- **TAREAS**:
1/ Copia textualmente del fragmento sobre la poesía de Francisco Brines el pasaje que va desde "Los valores que" hasta "de las rosas.".
2/ Prosigue el fragmento sobre la poesía de Francisco Brines a partir de su última oración.

- **FRAGMENTO**:
────────────────────────────────────────

Para mí, la escritura de un poeta que une vida y poesía (y plenamente en el caso de Brines) es el conjunto de huellas estéticas dejadas en el proceso de construcción de sí mismo. Los temas, los modos de escritura, los estilos están en directa relación con el proceso que va de la aceptación de las propias neurosis y debilidades, continúa con el despertar de la naturaleza escindida y lleva a la final aceptación de la misma, en el sentido junguiano de la individuación. Los jirones de carne y de ropajes que el hombre se deja en el paso por un mundo de rosas y espinas, son esos vestigios que podemos estudiar los críticos y teóricos de la literatura en el conjunto de huellas estéticas que constituyen los poemas. Unos rasgos literarios que no son pura materialidad, como pretendían los formalistas, sino pedazos de vida enredados en el zarzal de la palabra poética.

El recorrido de Francisco Brines (vida y obra) es claro. El hombre Brines que primero conocemos por su escritura (una escritura algo tardía, de lo anterior nada nos ofrece y era más ejercicio poético, como también nos desvela Villena en este libro), el joven maduro de Las brasas, ya parece haberse liberado de una serie de trabas morales y religiosas que había asimilado en su infancia y temprana juventud; pero su realidad psíquica es otra. A partir del conflicto que obliga a Brines a escribir, se inicia el desarrollo tenso del proceso. Así la evolución de su escritura consiste en un camino complejo de asunción ética (alternativa a la vieja moral), de creación de una metafísica conformadora de una armónica visión del mundo y, finalmente, la consecución también de la armonía entre el hombre Brines y el poeta: los dos yoes en pugna. La obra de Brines no sólo ofrece el testimonio de una liberación moral, de una sólida consolidación ética y de una visión del ser en una igualmente sólida construcción estética de carácter personal, sino que marca un ­camino de salida a la angustia moral en la que se encuentra toda una generación de españoles. En este sentido Brines es paradigma de esa poesía ética que caracteriza a su generación, la Generación del 50, frente a la poesía social. Una generación eminentemente ética, pero más inclinada al subjetivismo que la anterior.

Los valores que el hombre Brines había rechazado, habían reprimido sin superarlos, es decir, la moral de su educación infantil y juvenil, se contraponen a sus aspiraciones conscientes. La lucha entre ambas tendencias se manifiesta en los libros Las brasas, Materia narrativa inexacta y Palabras a la oscuridad especialmente. En esos libros se define la escritura como un ejercicio de borrado del goce. Es la escritura el lugar de la manifestación de lo sombrío. El propio Brines se muestra asombrado ante su imposibilidad de ofrecer en ella su imagen de hombre entregado a la vida. Pero el discurso poético va modificándose con el paso de los años e incluso va adquiriendo un distinto estilo. Pensemos en la sequedad manifiesta en Aún no y en Insistencias en Luzbel y el cambio hacia la imaginería de los místicos musulmanes en ciertos poemas de El otoño de las rosas.

────────────────────────────────────────

- **DATOS GUARDADOS**:
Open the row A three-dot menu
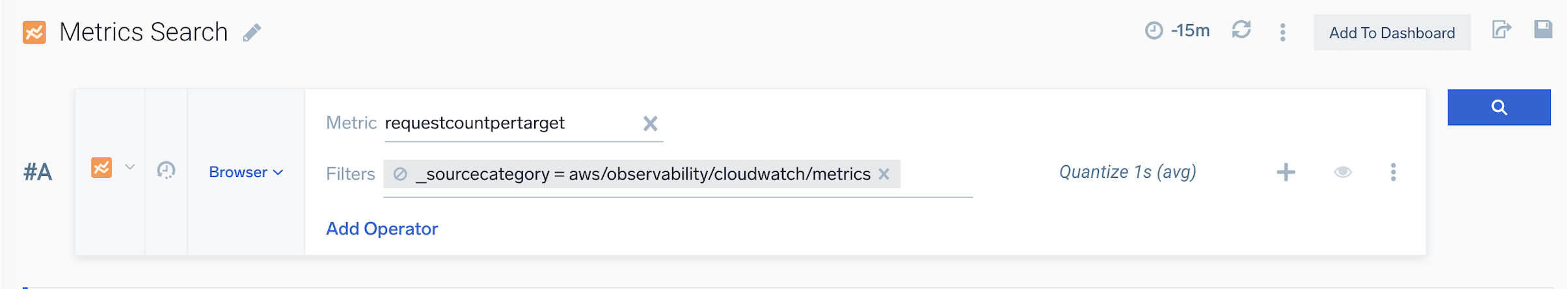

────────────────────────────────────────

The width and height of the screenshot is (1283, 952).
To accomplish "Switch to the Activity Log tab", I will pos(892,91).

────────────────────────────────────────

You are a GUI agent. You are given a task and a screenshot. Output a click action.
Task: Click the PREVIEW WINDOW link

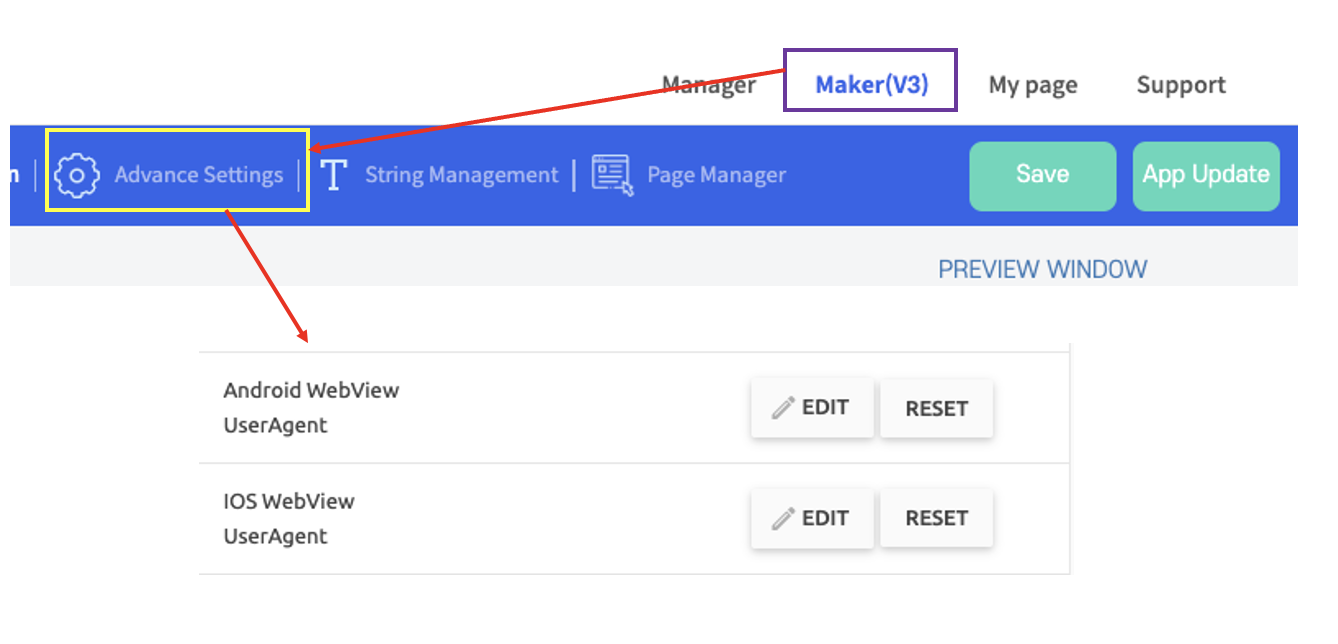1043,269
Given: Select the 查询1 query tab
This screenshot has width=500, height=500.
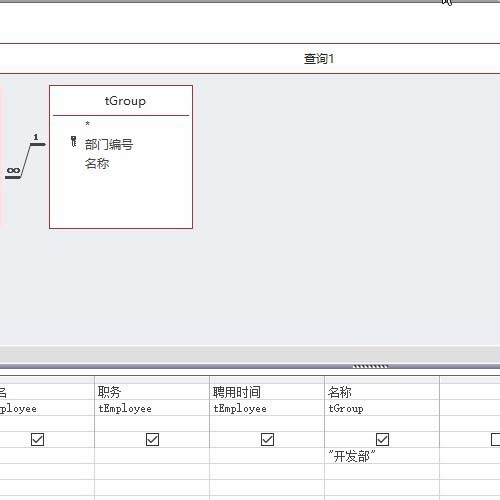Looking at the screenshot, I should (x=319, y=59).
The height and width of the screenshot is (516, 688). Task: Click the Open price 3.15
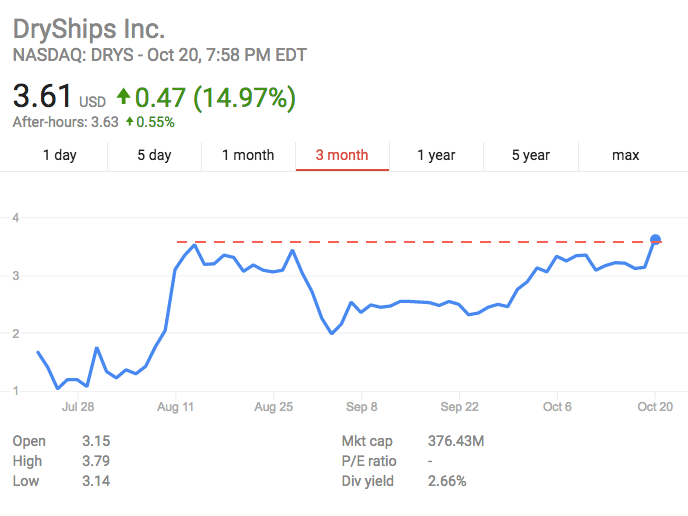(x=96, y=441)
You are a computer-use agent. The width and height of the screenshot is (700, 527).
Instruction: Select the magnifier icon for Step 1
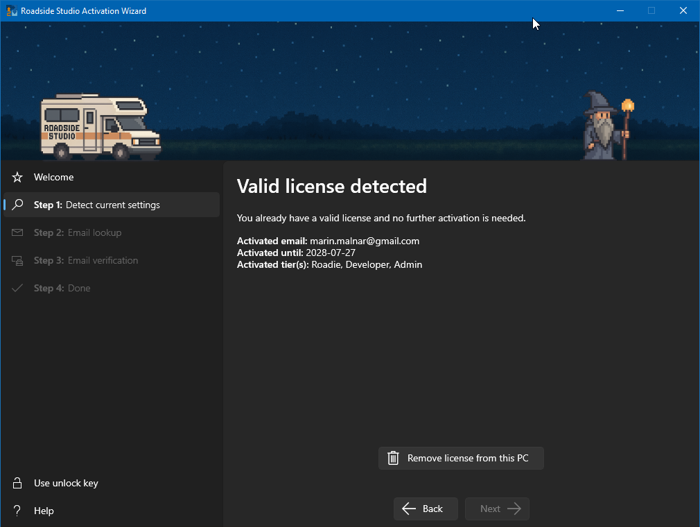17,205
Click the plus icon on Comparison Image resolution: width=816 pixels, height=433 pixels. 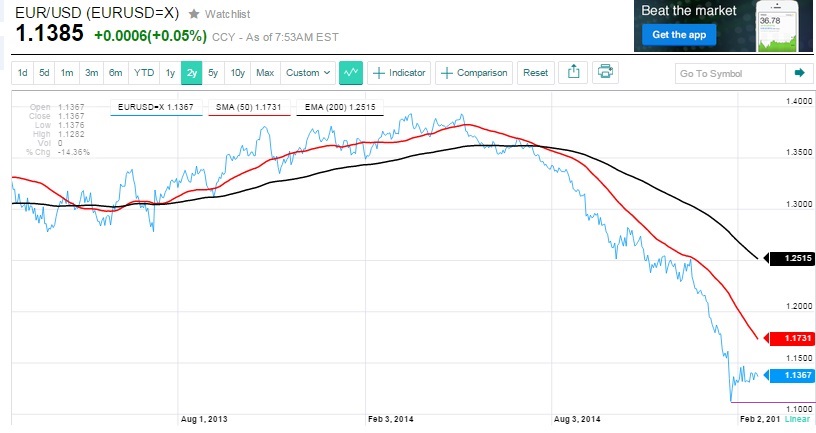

────────────────────────────────────────

- **RESPUESTAS DADAS**:
1/
Los valores que el hombre Brines había rechazado, habían reprimido sin superarlos, es decir, la moral de su educación infantil y juvenil, se contraponen a sus aspiraciones conscientes. La lucha entre ambas tendencias se manifiesta en los libros Las brasas, Materia narrativa inexacta y Palabras a la oscuridad especialmente. En esos libros se define la escritura como un ejercicio de borrado del goce. Es la escritura el lugar de la manifestación de lo sombrío. El propio Brines se muestra asombrado ante su imposibilidad de ofrecer en ella su imagen de hombre entregado a la vida. Pero el discurso poético va modificándose con el paso de los años e incluso va adquiriendo un distinto estilo. Pensemos en la sequedad manifiesta en Aún no y en Insistencias en Luzbel y el cambio hacia la imaginería de los místicos musulmanes en ciertos poemas de El otoño de las rosas.

2/
La única forma posible de reconciliar los opuestos, nos dice Liliane Frey-Rohn, analista junguiana y una de las colaboradoras más cercanas de Carl Gustav Jung, consiste en trascenderlos. Esa trascendencia y paso a un nivel superior se da en El otoño de las rosas con total plenitud. Es el libro más sensorial, donde Brines nos descubre plenamente su opción vital, y desde el inicio nos dice, «puesto que nunca podrás dejar de ser el que eres, secreto y jubiloso, ama». Un programa de vida que por primera vez se desvela en la escritura. Una escritura ahora llena de metáforas sensoriales donde el cuerpo del amado se muestra, como en la tradición semítica, mediterránea, andalusí, el huerto del gozo. Dos poemas podrían servir de paradigma: «Huerto en Marrakesh» y «Erótica secreta de los iguales». Pero el mejor ejemplo para constatar esta evolución es sin duda «El más hermoso territorio». Con la mayor intensidad, en este poema largo, demorado, descubre Brines sin pudor, sin hostilidad, al hombre del gozo. Cuenta en él su más secreta delicia: ese soñado recorrido por el cuerpo del deseo; cuanto piensa y siente en el momento de recorrer el cuerpo desnudo, adolescente, que aún quisiera poseer, que tantas veces ha poseído. Nos encontramos ante uno de los recorridos más encendidamente eróticos de la poesía española moderna, donde la metáfora impide la pornografía, ofreciendo altísima lección de lírica. Pensaba Brines que la complejidad metafórica impedía el entendimiento al no avisado. Cuando se dio cuenta de que no era así (me lo comentó en más de una ocasión), decidió no volverlo a leer en público.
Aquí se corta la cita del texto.